**Work instruction**
Within the entries below, find the portion that opens with the line containing "Doylestown (595, 2180)" and closes with the line containing "Dresher (678, 2180)". Retype that portion exactly and only.
═══ Data to examine
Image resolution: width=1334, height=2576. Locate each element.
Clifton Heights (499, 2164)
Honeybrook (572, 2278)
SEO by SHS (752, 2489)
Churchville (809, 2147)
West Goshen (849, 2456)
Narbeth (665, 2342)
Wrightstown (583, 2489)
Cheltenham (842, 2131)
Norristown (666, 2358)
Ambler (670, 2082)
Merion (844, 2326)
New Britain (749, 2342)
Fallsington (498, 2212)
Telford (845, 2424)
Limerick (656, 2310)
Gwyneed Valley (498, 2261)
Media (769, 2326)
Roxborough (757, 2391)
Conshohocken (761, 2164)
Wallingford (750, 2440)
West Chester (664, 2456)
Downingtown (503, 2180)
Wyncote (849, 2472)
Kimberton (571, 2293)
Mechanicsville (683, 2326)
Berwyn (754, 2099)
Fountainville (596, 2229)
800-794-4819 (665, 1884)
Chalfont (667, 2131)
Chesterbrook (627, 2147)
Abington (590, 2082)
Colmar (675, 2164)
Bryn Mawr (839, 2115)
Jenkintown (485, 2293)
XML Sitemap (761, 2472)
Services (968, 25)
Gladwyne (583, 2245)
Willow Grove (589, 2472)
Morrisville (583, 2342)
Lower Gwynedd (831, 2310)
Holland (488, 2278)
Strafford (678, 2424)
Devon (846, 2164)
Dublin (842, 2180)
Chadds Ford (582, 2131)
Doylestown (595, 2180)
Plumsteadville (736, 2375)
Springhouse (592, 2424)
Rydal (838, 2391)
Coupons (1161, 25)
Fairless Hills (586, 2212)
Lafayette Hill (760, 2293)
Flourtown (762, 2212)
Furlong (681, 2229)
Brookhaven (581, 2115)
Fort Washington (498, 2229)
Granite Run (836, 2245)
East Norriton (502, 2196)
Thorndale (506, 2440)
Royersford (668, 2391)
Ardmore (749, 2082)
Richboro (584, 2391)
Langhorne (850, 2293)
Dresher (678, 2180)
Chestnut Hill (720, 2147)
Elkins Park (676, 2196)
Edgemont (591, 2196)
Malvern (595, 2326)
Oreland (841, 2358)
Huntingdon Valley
══════
**The completed task**
Doylestown (595, 2180)
Plumsteadville (736, 2375)
Springhouse (592, 2424)
Rydal (838, 2391)
Coupons (1161, 25)
Fairless Hills (586, 2212)
Lafayette Hill (760, 2293)
Flourtown (762, 2212)
Furlong (681, 2229)
Brookhaven (581, 2115)
Fort Washington (498, 2229)
Granite Run (836, 2245)
East Norriton (502, 2196)
Thorndale (506, 2440)
Royersford (668, 2391)
Ardmore (749, 2082)
Richboro (584, 2391)
Langhorne (850, 2293)
Dresher (678, 2180)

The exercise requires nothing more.